# [Records provided]
*****

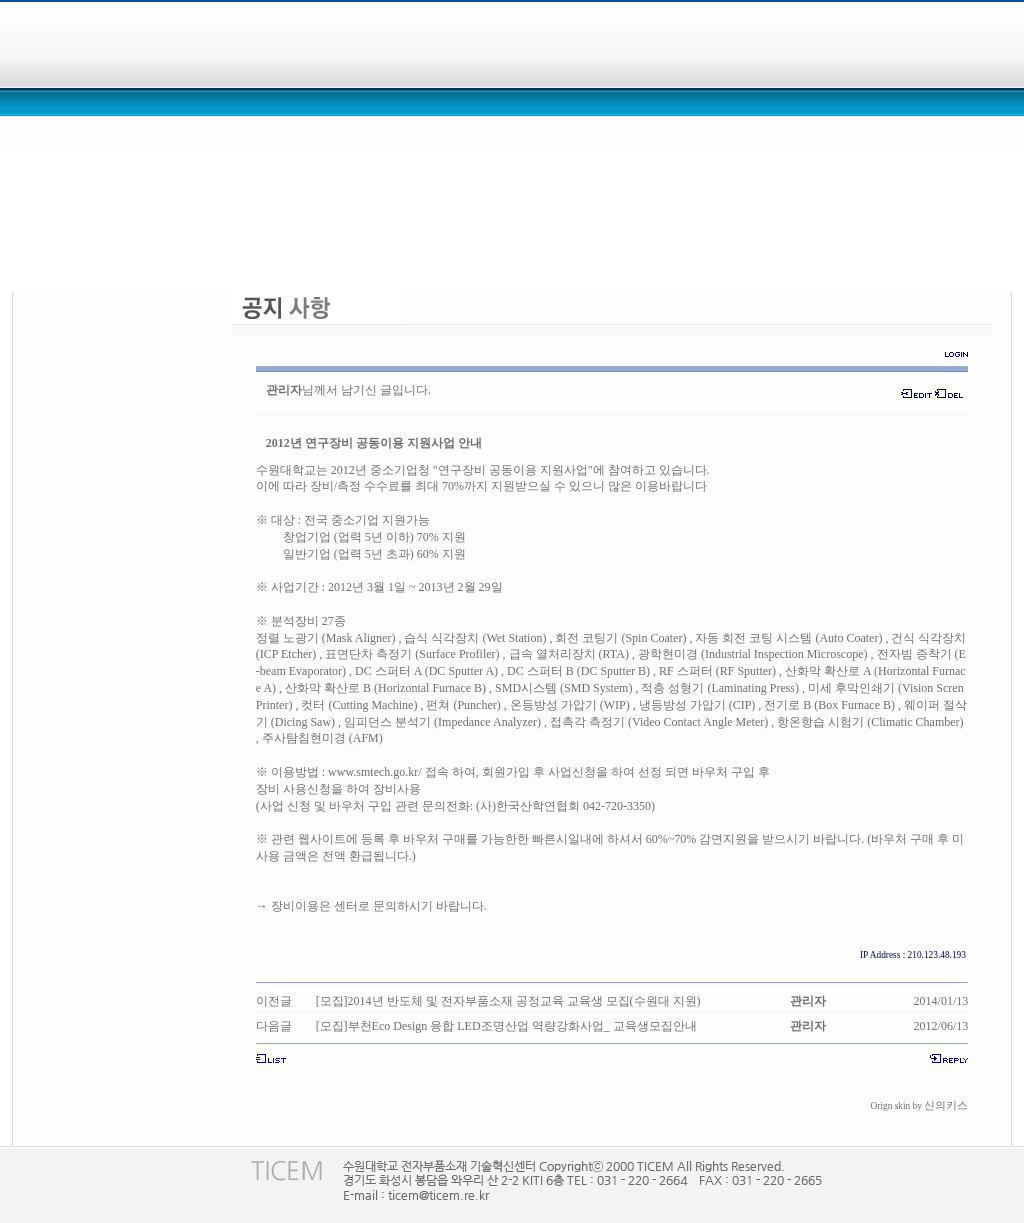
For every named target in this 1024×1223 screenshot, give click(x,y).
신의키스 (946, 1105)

*****

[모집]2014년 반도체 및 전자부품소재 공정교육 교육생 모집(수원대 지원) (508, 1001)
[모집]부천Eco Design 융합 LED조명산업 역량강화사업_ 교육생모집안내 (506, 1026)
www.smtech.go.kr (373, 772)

*****

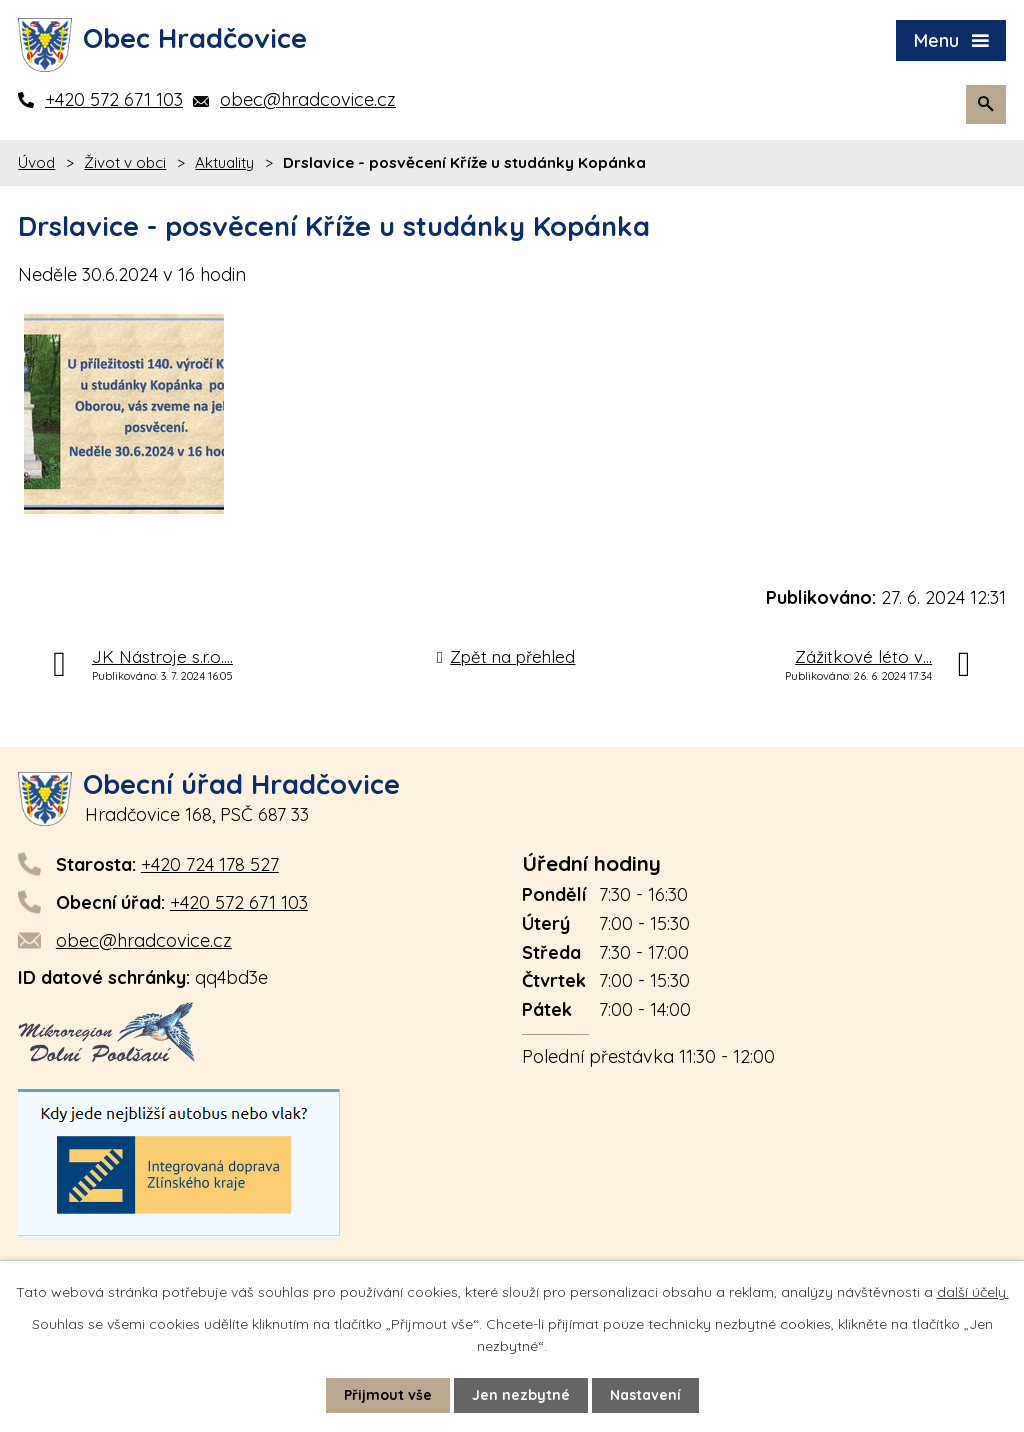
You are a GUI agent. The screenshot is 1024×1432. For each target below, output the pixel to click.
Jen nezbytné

*****

# [Short exercise]
Give the lines as a numbered list, leaving out blank lines. Begin at the line that contains "[모집]2014년 반도체 및" and stop after the line that contains "[모집]부천Eco Design 융합".

# [Task answer]
1. [모집]2014년 반도체 및 전자부품소재 공정교육 교육생 모집(수원대 지원) (508, 1001)
2. [모집]부천Eco Design 융합 LED조명산업 역량강화사업_ 교육생모집안내 (506, 1026)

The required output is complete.